Capitalists make their profits by exploiting workers. They take part of the value that their workers’ labor produces as profit for themselves. The interests of the capitalists will always conflict with those of their workers because every penny they squeeze out of us, means one more in their pocket. Any union that pledges themselves to cooperation, by definition, must betray those they claim to represent. In such a tight vote, there seems little doubt that Bob King’s class collaborationist snatched defeat from the jaws of victory.
Just look at the current UAW’s record, and compare it to the UAW of old which implemented a “fight the bosses” strategy to win substantial improvements in the lives of unionized autoworkers. A study of the UAW’s history over the past 60 years makes clear that cooperation means the erosion and long-term destruction of unions. For more on this, read Michael D. Yate’s Monthly Review article “ Who Will Lead the U.S. Working Class.”
Fight the boss, fight for class struggle unionism
What type of unionism should we propose in the place of this ‘cooperate with management’ unionism? One which embraces industry wide organizing. This means fighting for industry standards like national master agreements and pattern bargaining agreements to take wages out of competition. To counteract ‘undercutting’ and ‘competition’ we must push for unified standards, contracts and compensation.
From a strategic stand point, we need a unionism which recognizes that the bosses, the corporations and the 1% billionaires who own them are the enemies of the workers. We need a unionism that understands that the rank-and-file workers are the union. The workers themselves should run their unions, not a bunch of career bureaucrats with $100,000 salaries.
We need a unionism willing to revive the strike weapon. Historically, production-stopping strikes played a key role in the CIO organizing millions of workers and winning real wage and benefit increases from the 1930s through the 1950s.
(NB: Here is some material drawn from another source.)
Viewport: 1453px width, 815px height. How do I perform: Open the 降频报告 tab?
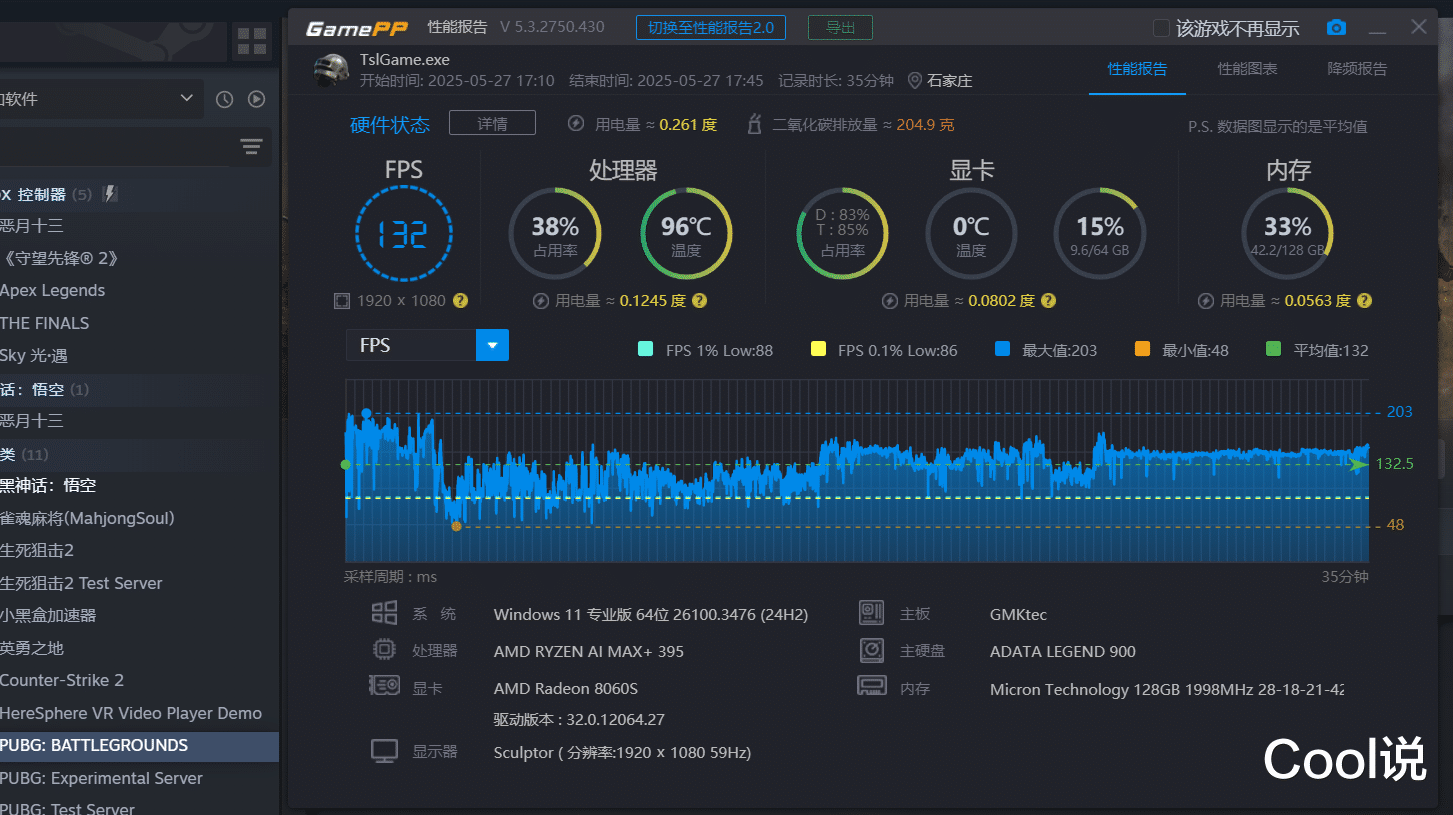point(1357,69)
The strike and other militant production-stopping tactics awaken workers to their collective power and demonstrate in practice that they possess the real power in the workplace.
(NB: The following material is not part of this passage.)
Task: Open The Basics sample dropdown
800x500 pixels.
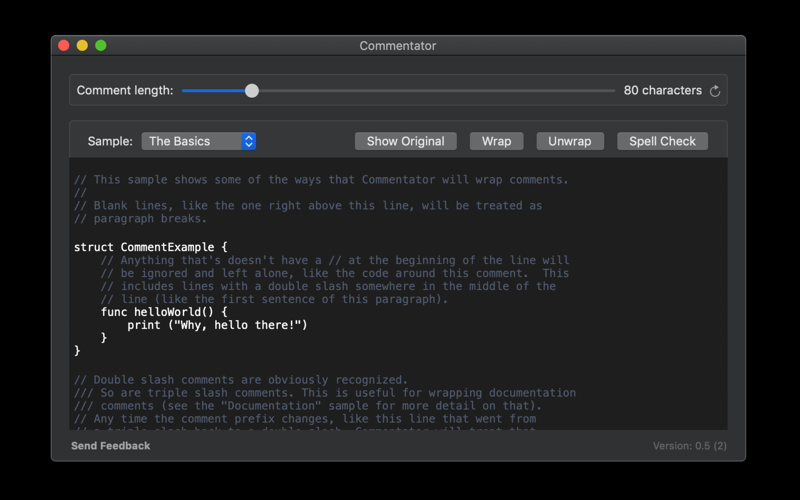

To implement these strategies seriously, we need a unionism willing to spend real money on industry-wide organizing campaigns and conducting real strikes instead of donating millions to sellout 1% politicians from both parties.
We must embrace militant, class struggle unionism. We must look to the militant movement embodied by the Chicago Teachers strike and by the spirit of the “Vote No” movement at UPS. This is the unionism of the UAW of the 1930s, led by militants, socialists and communists who conducted the Flint sit-down strikes, where the rank and file led the union and put forward militant demands even by today’s standards. The old UAW implemented tactics that defied the law, and that kept scabs from walking through the factory gates when the bosses and their crony politicians sent in thugs, police and the National Guard in to break the strike.
The ultimate lesson from Tennessee is that the working class cannot expect our generals to lead us to victory in battle, when their tactics and strategies involve shaking hands with those who would gun us down.
If we want to change the fortune of the labor movement, we must organize and unite the militant fighters in our work places and unions to put them on a fighting basis against the bosses. We must form a left wing in the labor movement that is willing to win local unions, labor councils, state federations, and international unions, over to the side of militant tactics and strategies.